Have them walk through the store with you and show them things you'd change and why you would change it. Teach them all the guidelines and where and when they can deviate from them. Ask them to take over for practice and, when business is slow, they'll have a new task to take charge of and you'll have one less task on your hand and a pretty new storefront.

6. Your tasks

We all know that things come up and sometimes it's just time to move on which is why I highly suggest mentoring your Assistant Managers on your tasks. Not only will this save the business owner should something happen with your position (or your get sick, god forbid!) but it'll also give your managers a very good perspective of what you're doing when they think you "aren't doing anything" and you've got a million things to finish.

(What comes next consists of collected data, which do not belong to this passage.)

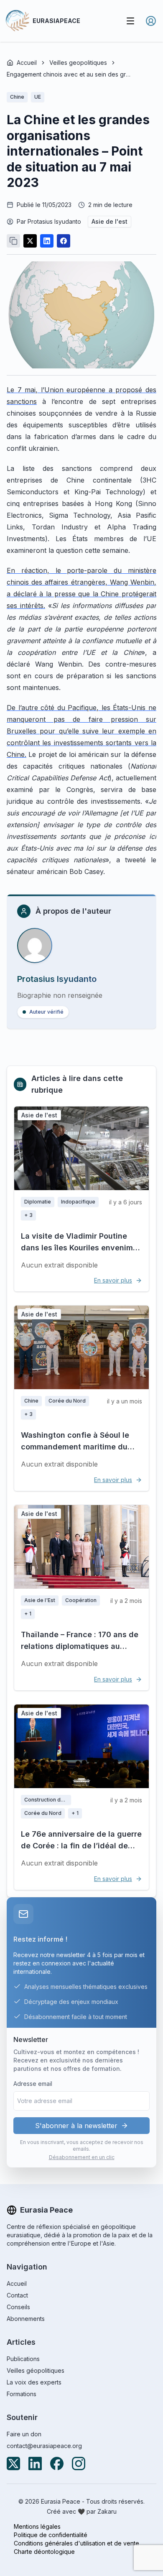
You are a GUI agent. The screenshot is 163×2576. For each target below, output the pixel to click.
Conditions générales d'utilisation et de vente (76, 2543)
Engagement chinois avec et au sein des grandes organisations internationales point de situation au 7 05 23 (69, 74)
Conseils (18, 2306)
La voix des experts (34, 2382)
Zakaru (107, 2511)
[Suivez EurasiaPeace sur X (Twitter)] (13, 2463)
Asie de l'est (109, 221)
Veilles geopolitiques (78, 62)
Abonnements (26, 2318)
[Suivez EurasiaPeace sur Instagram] (78, 2463)
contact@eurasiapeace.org (44, 2445)
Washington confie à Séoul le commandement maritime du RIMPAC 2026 (75, 1447)
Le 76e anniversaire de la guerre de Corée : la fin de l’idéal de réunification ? (81, 1846)
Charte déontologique (44, 2551)
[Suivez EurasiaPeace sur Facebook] (57, 2463)
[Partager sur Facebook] (63, 241)
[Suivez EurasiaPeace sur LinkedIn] (35, 2463)
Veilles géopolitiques (35, 2370)
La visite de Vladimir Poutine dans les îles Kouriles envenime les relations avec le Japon (79, 1248)
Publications (23, 2358)
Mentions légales (37, 2526)
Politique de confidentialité (50, 2534)
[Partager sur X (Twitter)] (30, 241)
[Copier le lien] (13, 241)
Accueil (27, 62)
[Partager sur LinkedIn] (46, 241)
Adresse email (32, 2083)
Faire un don (24, 2434)
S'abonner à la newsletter (76, 2125)
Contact (17, 2295)
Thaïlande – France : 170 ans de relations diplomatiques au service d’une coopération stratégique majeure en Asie (79, 1652)
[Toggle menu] (130, 21)
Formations (21, 2393)
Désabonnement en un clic (82, 2157)
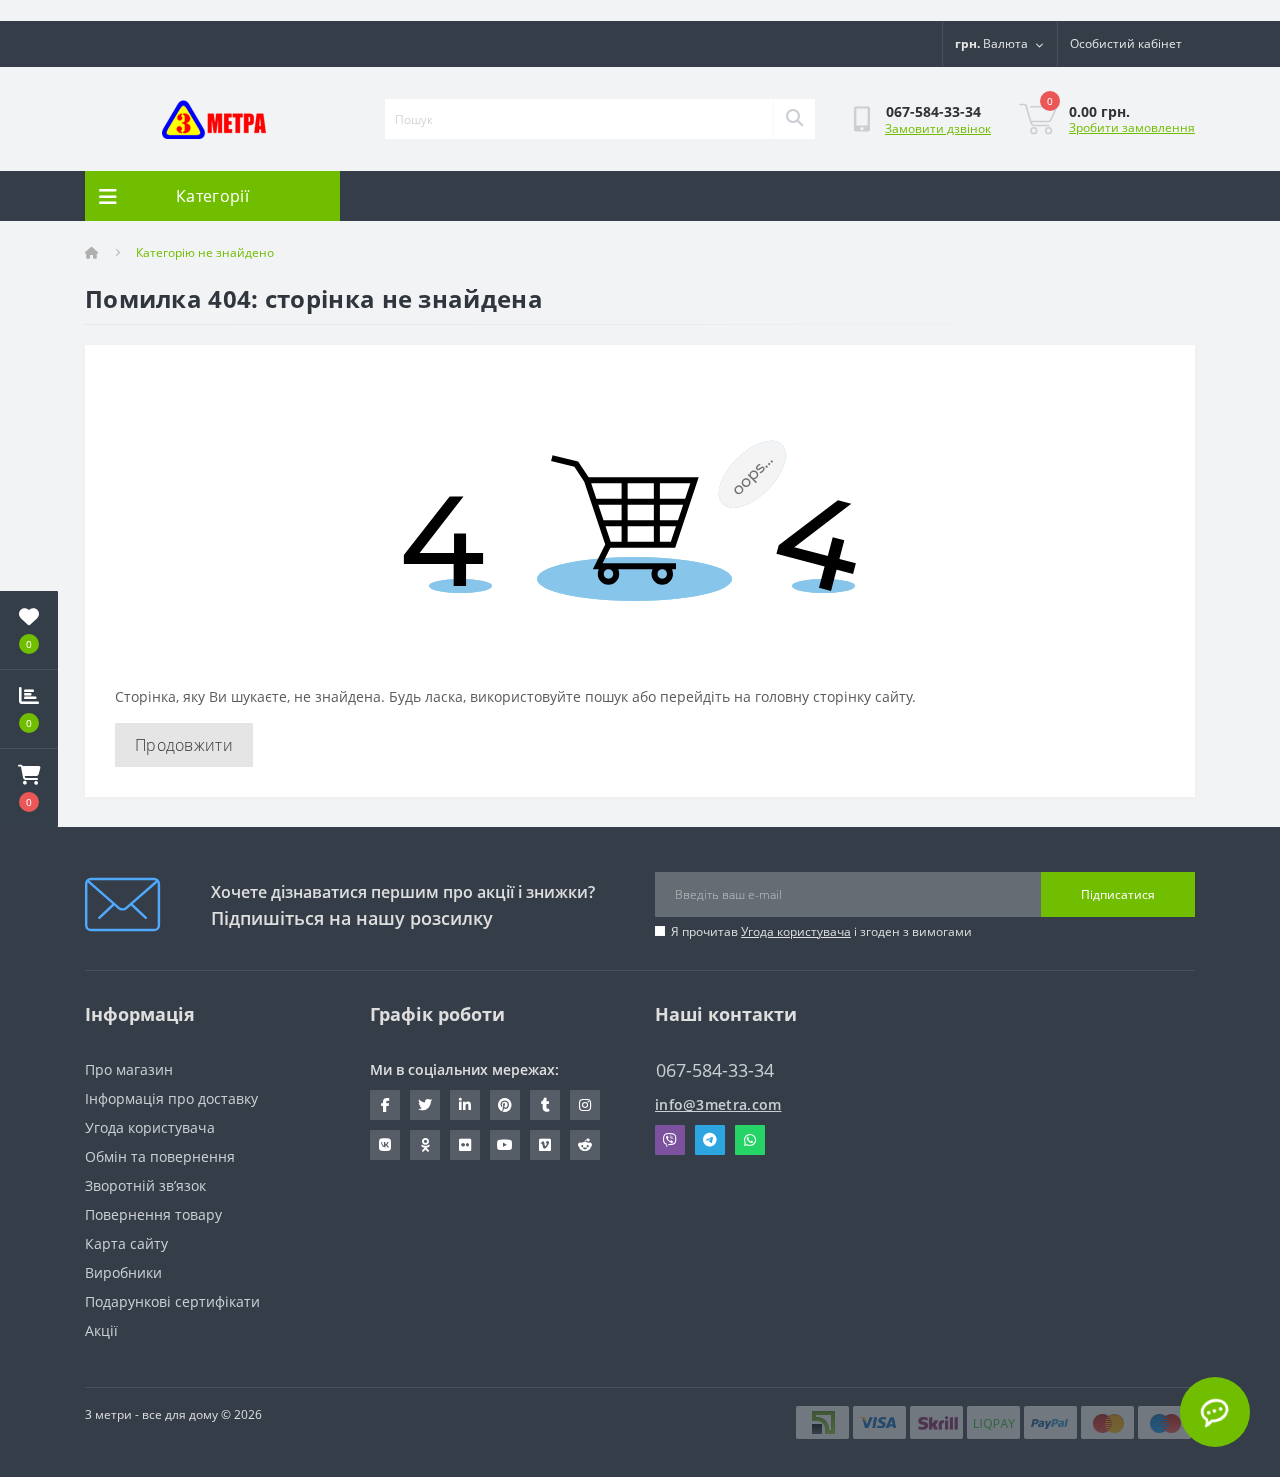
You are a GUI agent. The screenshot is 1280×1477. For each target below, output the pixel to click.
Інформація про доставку (171, 1098)
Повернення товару (153, 1214)
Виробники (123, 1272)
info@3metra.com (718, 1104)
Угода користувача (796, 931)
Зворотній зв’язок (145, 1185)
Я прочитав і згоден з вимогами (821, 931)
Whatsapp (750, 1140)
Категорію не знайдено (205, 252)
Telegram (710, 1140)
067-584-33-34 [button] (715, 1070)
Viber (670, 1140)
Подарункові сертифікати (172, 1301)
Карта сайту (126, 1243)
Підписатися (1118, 894)
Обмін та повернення (160, 1156)
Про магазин (129, 1069)
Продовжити (184, 745)
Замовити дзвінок (938, 128)
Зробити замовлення (1132, 127)
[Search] (794, 119)
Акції (101, 1330)
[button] (29, 788)
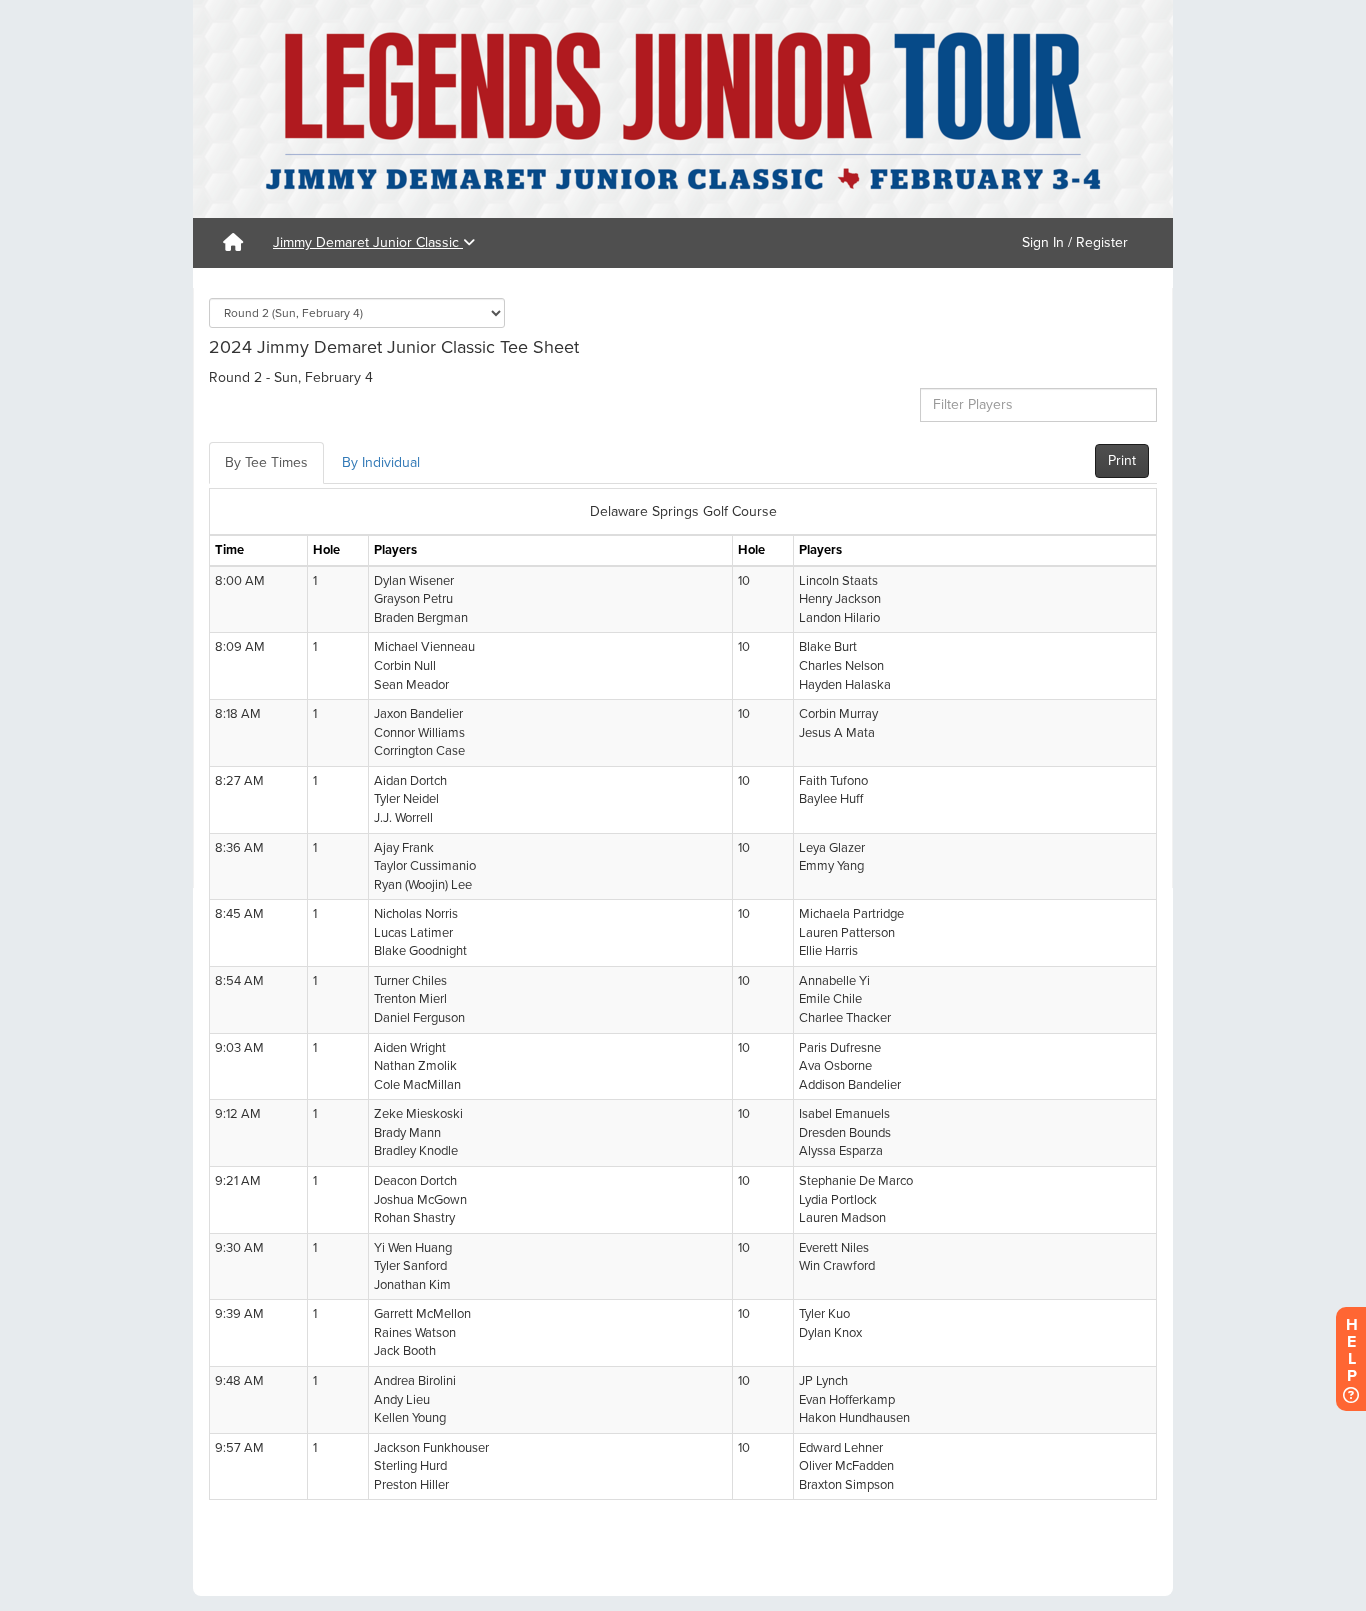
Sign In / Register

Explain to them the why. Why do you do what you do? Who do these things have to be turned in to?

7. Upselling

Sometimes it can be really difficult to upsell especially when your boss is forcing you to push an item that no one has any interest in. Mentor your entire staff on the different ways to upsell and raise their sales. Have them role play with you and, first, have them be the customer while you show them how you upsell. Then, reverse the roles and have them show you! Be sure to point out any flaws in their upsell game but make sure to be gentle with it. Role playing is embarrassing enough as it is.

8. How to be more positive

Does your Assistant Manager show up to work everyday moody and complaining about how tired they are? Are they constantly sighing and never excited about anything? Confront them! If they honestly didn't realize they were being this way, ask if you can mentor them on being a happier employee. Daily, find new and exciting things to do to change up the day and get them to enjoy work. Come up with sales games to motivate them and, in turn, you'll be showing them how to be a good motivating manager. No one likes to work in a boring store, right?